People here have grown in comfort. The economy’s good. The government supports them. There is discipline. People are nice to you and the majority abides the law. This is also a melting pot of various cultures so more often than not, people have difficulty understanding one another. I have that difficulty. I don’t really get why some people kept talking even when it’s clear to both parties that they don’t really understand one another. Maybe they just like hearing themselves talk.

People are nice here. They live in comfort, their wages are okay. Maybe they aren’t really worried and all that because they can go through the day just fine without thinking about how bad their neighborhood is or that they just want to survive the following week. And that attitude accumulates and creates a certain kind of trust in the system and the community. The system and the network/construct/community looks after them, they just have to abide the law, and they have no problem with that. The law is strict. Only a few would dare break them and suffer the consequence. Why would they break it anyway? It’s sensible. You don’t have to be in a hurry in the worst ways possible. You follow the rules, the government will leave you alone.

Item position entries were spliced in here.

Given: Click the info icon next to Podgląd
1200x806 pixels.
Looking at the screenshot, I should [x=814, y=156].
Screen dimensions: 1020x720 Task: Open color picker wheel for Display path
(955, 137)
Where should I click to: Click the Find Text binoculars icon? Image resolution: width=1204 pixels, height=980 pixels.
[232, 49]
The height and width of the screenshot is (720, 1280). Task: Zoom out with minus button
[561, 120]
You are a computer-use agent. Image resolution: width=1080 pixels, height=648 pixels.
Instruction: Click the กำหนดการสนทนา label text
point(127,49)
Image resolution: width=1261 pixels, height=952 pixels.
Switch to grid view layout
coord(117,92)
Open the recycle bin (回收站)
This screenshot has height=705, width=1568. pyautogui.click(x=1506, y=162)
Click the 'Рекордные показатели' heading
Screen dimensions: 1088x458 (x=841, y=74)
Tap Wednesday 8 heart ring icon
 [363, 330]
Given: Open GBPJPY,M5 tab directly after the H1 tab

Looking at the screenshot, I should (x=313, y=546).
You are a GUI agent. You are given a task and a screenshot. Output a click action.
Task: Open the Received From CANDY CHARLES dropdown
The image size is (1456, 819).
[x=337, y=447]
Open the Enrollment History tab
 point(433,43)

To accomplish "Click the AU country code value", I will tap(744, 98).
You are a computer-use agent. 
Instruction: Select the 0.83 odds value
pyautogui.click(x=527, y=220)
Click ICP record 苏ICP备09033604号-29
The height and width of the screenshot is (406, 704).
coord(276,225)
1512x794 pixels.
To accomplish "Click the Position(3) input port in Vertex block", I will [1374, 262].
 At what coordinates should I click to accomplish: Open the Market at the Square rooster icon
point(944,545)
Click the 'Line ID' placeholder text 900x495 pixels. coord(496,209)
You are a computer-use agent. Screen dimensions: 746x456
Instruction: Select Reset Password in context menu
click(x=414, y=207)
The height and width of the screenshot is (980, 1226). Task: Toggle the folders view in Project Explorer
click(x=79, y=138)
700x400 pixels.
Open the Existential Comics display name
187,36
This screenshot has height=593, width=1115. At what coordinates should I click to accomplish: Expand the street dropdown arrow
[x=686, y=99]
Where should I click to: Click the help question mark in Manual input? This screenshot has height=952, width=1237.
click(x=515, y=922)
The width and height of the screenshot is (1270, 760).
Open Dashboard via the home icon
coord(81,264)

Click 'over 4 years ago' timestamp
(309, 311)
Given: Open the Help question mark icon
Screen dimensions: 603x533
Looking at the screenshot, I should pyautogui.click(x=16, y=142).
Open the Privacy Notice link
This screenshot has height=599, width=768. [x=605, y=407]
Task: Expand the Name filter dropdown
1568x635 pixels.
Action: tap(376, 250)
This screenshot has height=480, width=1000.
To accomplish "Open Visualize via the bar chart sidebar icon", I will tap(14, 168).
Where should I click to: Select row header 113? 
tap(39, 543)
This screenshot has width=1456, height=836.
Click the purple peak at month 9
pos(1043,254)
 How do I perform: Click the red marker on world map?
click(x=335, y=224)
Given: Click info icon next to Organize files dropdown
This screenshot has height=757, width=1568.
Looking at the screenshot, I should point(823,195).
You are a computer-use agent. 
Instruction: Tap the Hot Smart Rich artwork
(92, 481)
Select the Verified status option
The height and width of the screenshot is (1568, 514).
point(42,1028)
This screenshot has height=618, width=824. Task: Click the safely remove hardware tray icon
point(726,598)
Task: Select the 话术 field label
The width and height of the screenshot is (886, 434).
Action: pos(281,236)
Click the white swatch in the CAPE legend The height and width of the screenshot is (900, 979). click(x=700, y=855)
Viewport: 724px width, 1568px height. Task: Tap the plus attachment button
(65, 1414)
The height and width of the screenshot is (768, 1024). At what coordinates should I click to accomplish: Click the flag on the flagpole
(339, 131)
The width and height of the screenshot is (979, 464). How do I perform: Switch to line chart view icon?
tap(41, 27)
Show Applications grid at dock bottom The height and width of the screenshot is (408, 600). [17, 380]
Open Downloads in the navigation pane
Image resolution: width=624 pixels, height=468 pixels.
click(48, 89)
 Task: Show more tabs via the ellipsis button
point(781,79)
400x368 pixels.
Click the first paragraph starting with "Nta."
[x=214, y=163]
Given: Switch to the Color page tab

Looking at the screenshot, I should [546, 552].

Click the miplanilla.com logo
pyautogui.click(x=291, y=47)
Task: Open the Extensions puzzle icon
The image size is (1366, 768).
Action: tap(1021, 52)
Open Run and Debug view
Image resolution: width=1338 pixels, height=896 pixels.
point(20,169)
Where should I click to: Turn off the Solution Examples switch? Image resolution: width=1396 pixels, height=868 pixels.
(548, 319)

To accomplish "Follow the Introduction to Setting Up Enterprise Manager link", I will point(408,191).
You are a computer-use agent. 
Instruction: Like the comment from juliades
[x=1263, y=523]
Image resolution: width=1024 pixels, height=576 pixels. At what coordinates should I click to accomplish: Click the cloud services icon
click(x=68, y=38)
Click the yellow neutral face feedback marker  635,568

Back home, the authority is something to fear even when you’re doing nothing wrong because almost always, they’ll find a way to fuck with you so that they could have your money, get their bit of entertainment, and maybe have their chance to vent by doing something nasty like beat you up. Almost nobody trusts the authorities. The media and word of mouth made sure of that, too. Almost everybody has been a victim of the authorities’ efforts to make a quick buck on you. And if they didn’t like you at all, they’ll hurt you until you say “please stop” or they will just kill you outright. Who trusts the police?

This is the law of the land: every man or woman for him/herself. Any sense of community is merely a facade to serve their own purposes. There could be nicer communities somewhere, true enough. But they’re quite outside my realm of experience.

People back home will humor you, though. People here seem snobbish and intimidating. I guess. And since everybody’s from a different culture, it’s hard to take it easy on what you’re gonna say and most of it is gonna be lost in translation anyway.

People back home form closer relationships easier, I think. We’re a sentimental, romantic lot. Sometimes too sentimental to the point of over-cheesiness. Or clinginess.

People here don’t seem the type that like any physical contact. Or some comfort in each other. I don’t know.

But that’s just me. I’m just a visitor. And I can’t speak for everyone from where I come from. I seem to have contradicted myself over the course of my rambling. That’s the thing: I don’t know. I don’t know where I belong. My head is in the clouds and I don’t know where home is, actually. I wanna keep looking and explore places I haven’t been to. But then I don’t know where my life is headed either. I just feel the need to put a small piece of a small part of the world into my head. To help me grow perhaps? Maybe if I traveled more, I’ll know where I’m headed. It will keep me driven somehow.

Oh what am I talking about. Maybe this is a sort of “out of place” or “out of home” sickness. That confusion of now knowing where to go or belong. I’ll try exploring my mind instead. I remember Alan Moore placing so much importance in the power of one’s imagination and I thought I should follow that more often. I’ve imagined so much but I don’t know how to use it. I don’t have the practicalities of a writer nor the street smarts to make it. I should write more fiction. The things that happen in mind are more interesting than real life things that happen in days like this.

I shall return to those fictions soon.